§ **INSTRUCTION**
Extract every one of the following records and reproduce each line verbatim.

Dataset records
start

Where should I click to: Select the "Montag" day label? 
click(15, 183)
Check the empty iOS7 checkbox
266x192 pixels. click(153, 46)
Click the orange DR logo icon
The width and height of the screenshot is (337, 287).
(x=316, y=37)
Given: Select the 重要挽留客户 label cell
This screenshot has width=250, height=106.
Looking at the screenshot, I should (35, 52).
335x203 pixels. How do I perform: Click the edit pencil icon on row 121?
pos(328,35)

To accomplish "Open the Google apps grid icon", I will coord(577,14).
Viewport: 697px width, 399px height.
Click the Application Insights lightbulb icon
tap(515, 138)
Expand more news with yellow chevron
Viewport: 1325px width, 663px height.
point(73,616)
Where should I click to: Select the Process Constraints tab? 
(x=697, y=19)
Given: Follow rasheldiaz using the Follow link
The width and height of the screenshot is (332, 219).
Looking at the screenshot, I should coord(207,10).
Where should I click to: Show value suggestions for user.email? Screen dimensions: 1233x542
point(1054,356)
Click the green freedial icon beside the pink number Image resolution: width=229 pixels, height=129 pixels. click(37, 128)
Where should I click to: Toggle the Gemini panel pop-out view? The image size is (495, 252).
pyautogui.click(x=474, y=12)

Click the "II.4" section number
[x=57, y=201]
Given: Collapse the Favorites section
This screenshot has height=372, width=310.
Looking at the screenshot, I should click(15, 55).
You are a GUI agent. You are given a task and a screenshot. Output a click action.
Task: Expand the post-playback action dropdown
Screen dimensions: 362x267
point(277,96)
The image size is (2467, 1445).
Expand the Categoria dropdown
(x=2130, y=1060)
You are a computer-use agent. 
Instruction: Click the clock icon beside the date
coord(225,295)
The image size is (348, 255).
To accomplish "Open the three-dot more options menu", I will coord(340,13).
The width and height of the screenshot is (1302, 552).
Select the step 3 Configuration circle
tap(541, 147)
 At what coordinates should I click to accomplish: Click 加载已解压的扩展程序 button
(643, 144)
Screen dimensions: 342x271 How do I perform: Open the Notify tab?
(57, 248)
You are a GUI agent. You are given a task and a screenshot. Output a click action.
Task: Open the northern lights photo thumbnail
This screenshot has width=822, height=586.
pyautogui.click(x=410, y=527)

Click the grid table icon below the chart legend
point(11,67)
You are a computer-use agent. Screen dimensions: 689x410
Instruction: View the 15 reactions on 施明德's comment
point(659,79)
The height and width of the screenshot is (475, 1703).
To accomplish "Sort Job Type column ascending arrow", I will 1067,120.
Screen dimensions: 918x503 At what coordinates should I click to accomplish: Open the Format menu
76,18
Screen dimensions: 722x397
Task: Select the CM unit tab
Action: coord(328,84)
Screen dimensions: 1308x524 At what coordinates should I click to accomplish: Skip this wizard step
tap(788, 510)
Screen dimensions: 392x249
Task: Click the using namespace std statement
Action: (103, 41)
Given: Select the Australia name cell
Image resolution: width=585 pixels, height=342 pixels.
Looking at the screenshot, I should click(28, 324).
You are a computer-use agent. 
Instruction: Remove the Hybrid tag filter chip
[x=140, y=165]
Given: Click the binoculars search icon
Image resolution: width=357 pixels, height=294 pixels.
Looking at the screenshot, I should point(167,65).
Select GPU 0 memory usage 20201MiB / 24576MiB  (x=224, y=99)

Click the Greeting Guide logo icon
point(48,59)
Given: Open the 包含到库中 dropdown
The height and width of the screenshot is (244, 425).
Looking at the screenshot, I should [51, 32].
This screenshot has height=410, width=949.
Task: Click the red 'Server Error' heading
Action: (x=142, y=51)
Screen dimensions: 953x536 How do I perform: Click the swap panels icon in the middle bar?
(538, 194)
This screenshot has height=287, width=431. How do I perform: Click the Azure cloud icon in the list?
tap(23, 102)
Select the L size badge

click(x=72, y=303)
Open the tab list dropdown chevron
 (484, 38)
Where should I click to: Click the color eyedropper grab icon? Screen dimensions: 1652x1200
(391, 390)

end

§ **REPLY TO THE EXERCISE**
Where should I click to: Select the "Montag" day label? 
click(15, 183)
Check the empty iOS7 checkbox
266x192 pixels. click(153, 46)
Click the orange DR logo icon
The width and height of the screenshot is (337, 287).
(x=316, y=37)
Given: Select the 重要挽留客户 label cell
This screenshot has width=250, height=106.
Looking at the screenshot, I should (35, 52).
335x203 pixels. How do I perform: Click the edit pencil icon on row 121?
pos(328,35)

To accomplish "Open the Google apps grid icon", I will coord(577,14).
Viewport: 697px width, 399px height.
Click the Application Insights lightbulb icon
tap(515, 138)
Expand more news with yellow chevron
Viewport: 1325px width, 663px height.
point(73,616)
Where should I click to: Select the Process Constraints tab? 
(x=697, y=19)
Given: Follow rasheldiaz using the Follow link
The width and height of the screenshot is (332, 219).
Looking at the screenshot, I should coord(207,10).
Where should I click to: Show value suggestions for user.email? Screen dimensions: 1233x542
point(1054,356)
Click the green freedial icon beside the pink number Image resolution: width=229 pixels, height=129 pixels. click(37, 128)
Where should I click to: Toggle the Gemini panel pop-out view? The image size is (495, 252).
pyautogui.click(x=474, y=12)

Click the "II.4" section number
[x=57, y=201]
Given: Collapse the Favorites section
This screenshot has height=372, width=310.
Looking at the screenshot, I should click(15, 55).
You are a GUI agent. You are given a task and a screenshot. Output a click action.
Task: Expand the post-playback action dropdown
Screen dimensions: 362x267
point(277,96)
The image size is (2467, 1445).
Expand the Categoria dropdown
(x=2130, y=1060)
You are a computer-use agent. 
Instruction: Click the clock icon beside the date
coord(225,295)
The image size is (348, 255).
To accomplish "Open the three-dot more options menu", I will coord(340,13).
The width and height of the screenshot is (1302, 552).
Select the step 3 Configuration circle
tap(541, 147)
 At what coordinates should I click to accomplish: Click 加载已解压的扩展程序 button
(643, 144)
Screen dimensions: 342x271 How do I perform: Open the Notify tab?
(57, 248)
You are a GUI agent. You are given a task and a screenshot. Output a click action.
Task: Open the northern lights photo thumbnail
This screenshot has width=822, height=586.
pyautogui.click(x=410, y=527)

Click the grid table icon below the chart legend
point(11,67)
You are a computer-use agent. Screen dimensions: 689x410
Instruction: View the 15 reactions on 施明德's comment
point(659,79)
The height and width of the screenshot is (475, 1703).
To accomplish "Sort Job Type column ascending arrow", I will 1067,120.
Screen dimensions: 918x503 At what coordinates should I click to accomplish: Open the Format menu
76,18
Screen dimensions: 722x397
Task: Select the CM unit tab
Action: coord(328,84)
Screen dimensions: 1308x524 At what coordinates should I click to accomplish: Skip this wizard step
tap(788, 510)
Screen dimensions: 392x249
Task: Click the using namespace std statement
Action: (103, 41)
Given: Select the Australia name cell
Image resolution: width=585 pixels, height=342 pixels.
Looking at the screenshot, I should click(28, 324).
You are a computer-use agent. 
Instruction: Remove the Hybrid tag filter chip
[x=140, y=165]
Given: Click the binoculars search icon
Image resolution: width=357 pixels, height=294 pixels.
Looking at the screenshot, I should point(167,65).
Select GPU 0 memory usage 20201MiB / 24576MiB  (x=224, y=99)

Click the Greeting Guide logo icon
point(48,59)
Given: Open the 包含到库中 dropdown
The height and width of the screenshot is (244, 425).
Looking at the screenshot, I should [51, 32].
This screenshot has height=410, width=949.
Task: Click the red 'Server Error' heading
Action: (x=142, y=51)
Screen dimensions: 953x536 How do I perform: Click the swap panels icon in the middle bar?
(538, 194)
This screenshot has height=287, width=431. How do I perform: Click the Azure cloud icon in the list?
tap(23, 102)
Select the L size badge

click(x=72, y=303)
Open the tab list dropdown chevron
 (484, 38)
Where should I click to: Click the color eyedropper grab icon? Screen dimensions: 1652x1200
(391, 390)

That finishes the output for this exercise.